Healthy Competition? How a Competitive Health Insurance Market Influences Cost
With the Obama administration’s brisk movement on health care reform in recent weeks, there is an increasing amount of dialogue about the administration’s desire for a government-based public insurance option. Advocates of the “public plan” argue that a government option would force private insurers to compete on price and quality. A common refrain from those opposing a public plan is that such a plan would leverage government capital and regulatory power to bargain down prices, which would decrease competition and consumer choice by overpowering private insurers. Since market competition is a resonating theme throughout the current discussion of health care reform, it would be constructive to discuss what we currently know about the role of competition in the health insurance market.

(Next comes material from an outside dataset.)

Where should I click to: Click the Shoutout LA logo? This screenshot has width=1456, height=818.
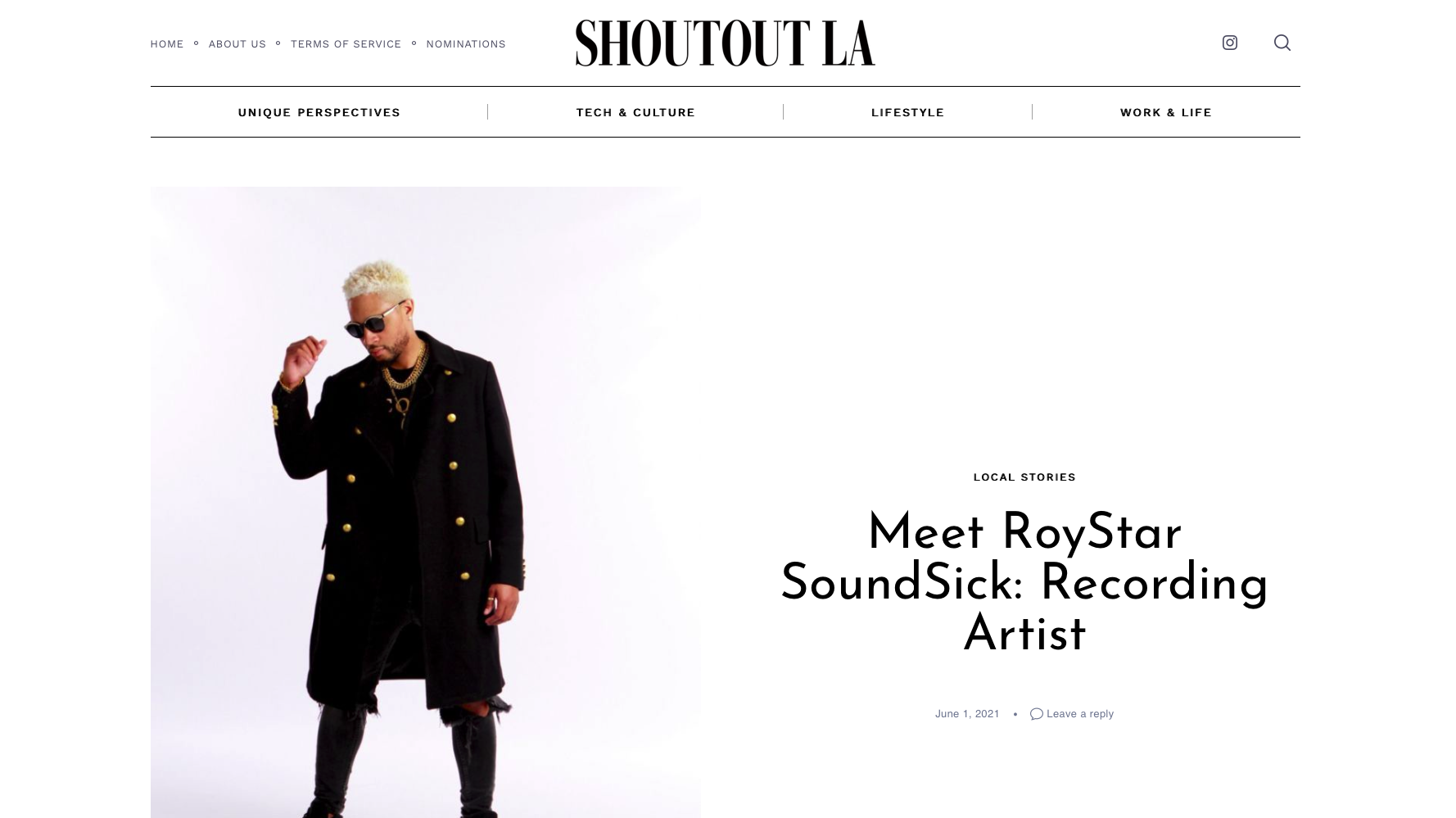725,43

The American Medical Association found that, in 2008, 94% of the markets for health insurance were highly concentrated. By itself, this figure may not be troubling. However, in that same year, a survey by the Kaiser Family Foundation found that wages had grown by 29% whereas the average insurance premiums had grown by 120%.
Two questions arise. First, how does consolidation in health care markets affect consumer cost? Second, how does increased consolidation in health care markets affect the quality of care? This post will focus on the first question. A subsequent post will concern the role of competition on the quality of care delivered.
With regards to cost, a widely cited study by Wholey et al. found that a larger number of HMOs is related to lower HMO premiums. Specifically, Wholey found that highly competitive markets with 17 competitors and 45 percent HMO market penetration had 11% lower premiums than those with average competition. For additional findings see also this study. In their 2008 testimony regarding the potential Highmark BCBS and Independence BCBS merger, the University of Pittsburgh Medical Center analyzed data from the AMA and the Department of Justice, finding that states possessing a greater diversity of market participants have, on average, 12% cheaper premiums.
However, it would be incorrect to presume a simple relationship between cost and competition. For instance, one study found that there is a competitive influence of increased HMO penetration on non-HMO premiums, and that increased HMO penetration can slow the rate of growth in addition to simply decreasing costs.